NASHVILLE, Tenn. - When you grab a piece of food and put it in your mouth, when you smile in response to the smile of a passerby or squint and grimace in anger, the complex pattern of movements that you make may be hard-wired into your brain.
Scientists have long known that many of the behaviors of lower organisms are innate. In the insect world, for example, instinctive behaviors predominate. Birds have a larger repertoire of fixed behaviors than dogs.
In primates, voluntary or learned behavior predominates, so neuroscientists have assumed that the hard-wiring in primate brains is limited to simple movements and complex behaviors are all learned.
Now, however, studies are finding that a number of surprisingly complex behaviors appear to be built into the brains of primates as well.
These are "biologically significant" behaviors that appear likely to improve the primate's ability to survive and reproduce. They include aggressive facial patterns, defensive forelimb movements, and hand-to-mouth and reaching-and-grasping movements.
Vanderbilt researchers, writing this week in the Proceedings of the National Academy of Sciences Online Early Edition, report that they can elicit these complex behaviors by stimulating specific areas in the brain of a small nocturnal primate called the Galago or bush baby (Otolemur garnetti). Their results provide significant new support for the proposition that all primate brains, including our own, contain such a repertoire of innate complex behaviors.
"We have now seen this feature in the brain of an Old World monkey and New World prosimian. The fact that it appears in the brains of two such divergent primates suggests that this form of organization evolved very early in the development of primates. That, in turn, suggests that it is characteristic of all primate brains, including the human brain," says Jon Kaas, the head of the research group, Distinguished Professor of Psychology at Vanderbilt University and investigator at the Vanderbilt Kennedy Center for Research on Human Development.
"These results explain why certain behaviors - such as defensive and aggressive movements, smiling and grasping food - are so similar around the world. It is because the instructions for these movements are built-in and not learned," he adds.

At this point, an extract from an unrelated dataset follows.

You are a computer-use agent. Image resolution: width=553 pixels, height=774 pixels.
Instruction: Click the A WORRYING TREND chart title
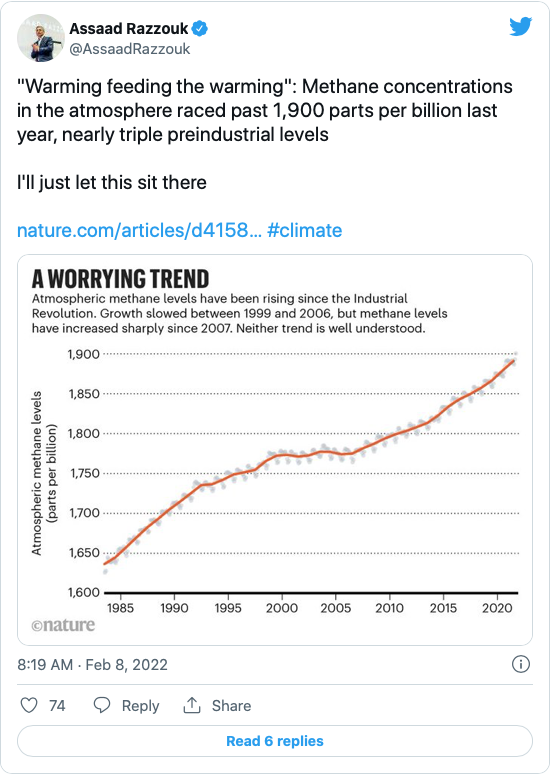coord(120,278)
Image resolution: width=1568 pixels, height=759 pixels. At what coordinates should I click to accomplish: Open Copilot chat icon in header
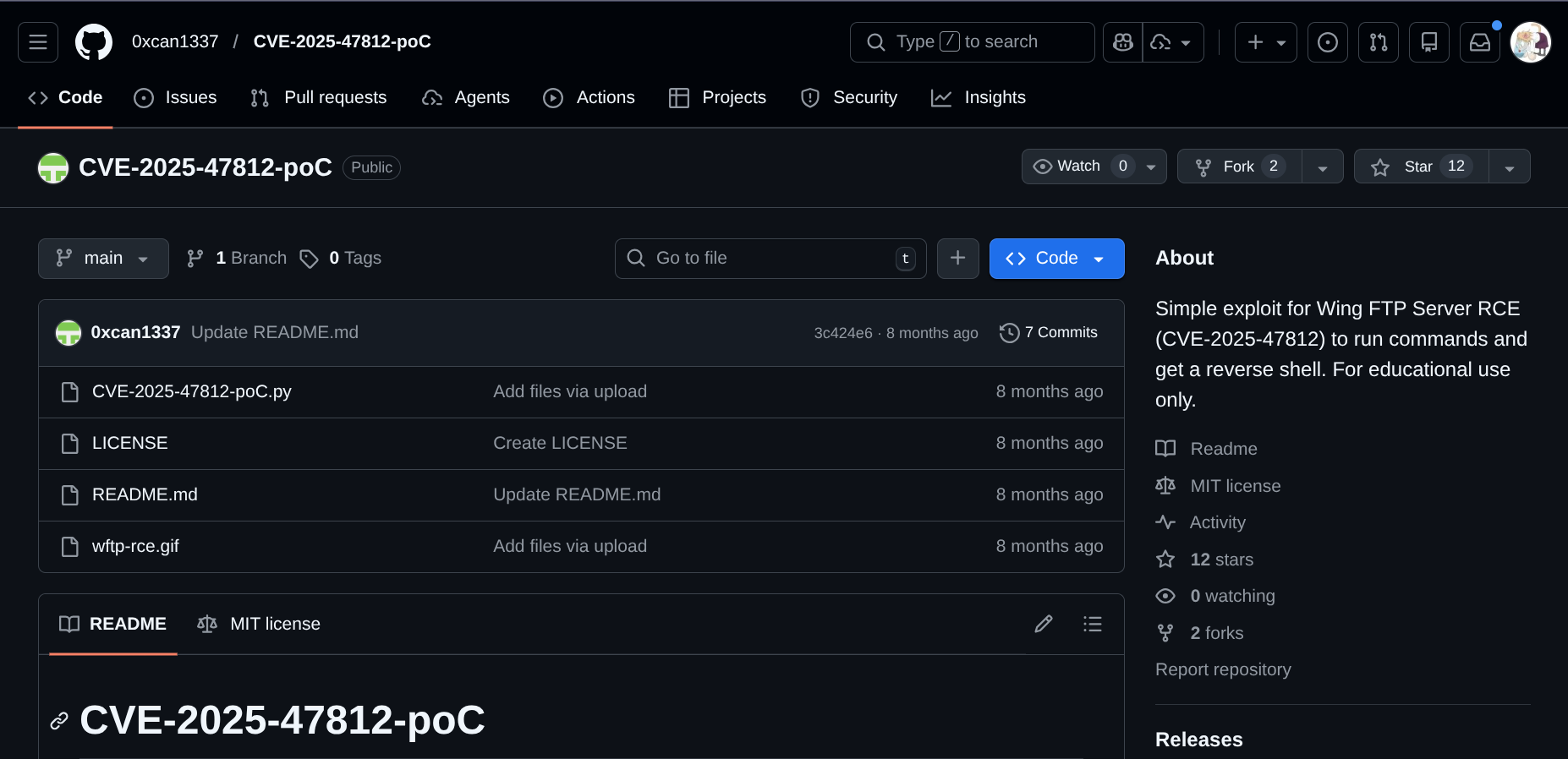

Over the last 20 years, neuroscientists have identified an area called the primary motor cortex, which, when stimulated, triggers simple muscle movements. The fact that they were able to produce only motions by single muscles and other simple movements reinforced the idea that only simple movements were hard-wired into primate brain circuitry.
Then, last year Michael Graziano at Princeton University pointed out that previous stimulation experiments in the motor cortex - the area that controls bodily motions - had been done using very short electrical pulses that last less than a half-second. He further suggested that longer pulses might stimulate more complicated motions. Working with alert macaques, he and his colleagues found that applying such long-duration signals did in fact elicit several of these complex behaviors, much as they had predicted.
Kaas and his colleagues, research assistant professor Iwona Stepniewska and doctoral student Pei-Chun Fang, decided to follow the Princeton researchers' lead and try long-duration stimuli in the simpler brain of the Galago. When they did, they also found that this type of stimuli triggered complex behaviors. In fact, they were able to stimulate a larger number of complex movements than the Princeton group had reported, including aggressive facial patterns, defensive forelimb movements, and hand-to-mouth and reaching-and-grasping movements.
The Princeton researchers stimulated areas in the motor cortex. The Vanderbilt researchers found that they could also elicit these behaviors by stimulating a nearby area of the brain called the posterior parietal cortex. This area is heavily interconnected with the motor cortex and had previously been associated with transforming data from the eyes and other senses into a spatial map of the surrounding environment. The new findings reveal that this brain area also plays an important role in complex, innate behaviors.
The research was funded with a grant from the National Institutes of Health.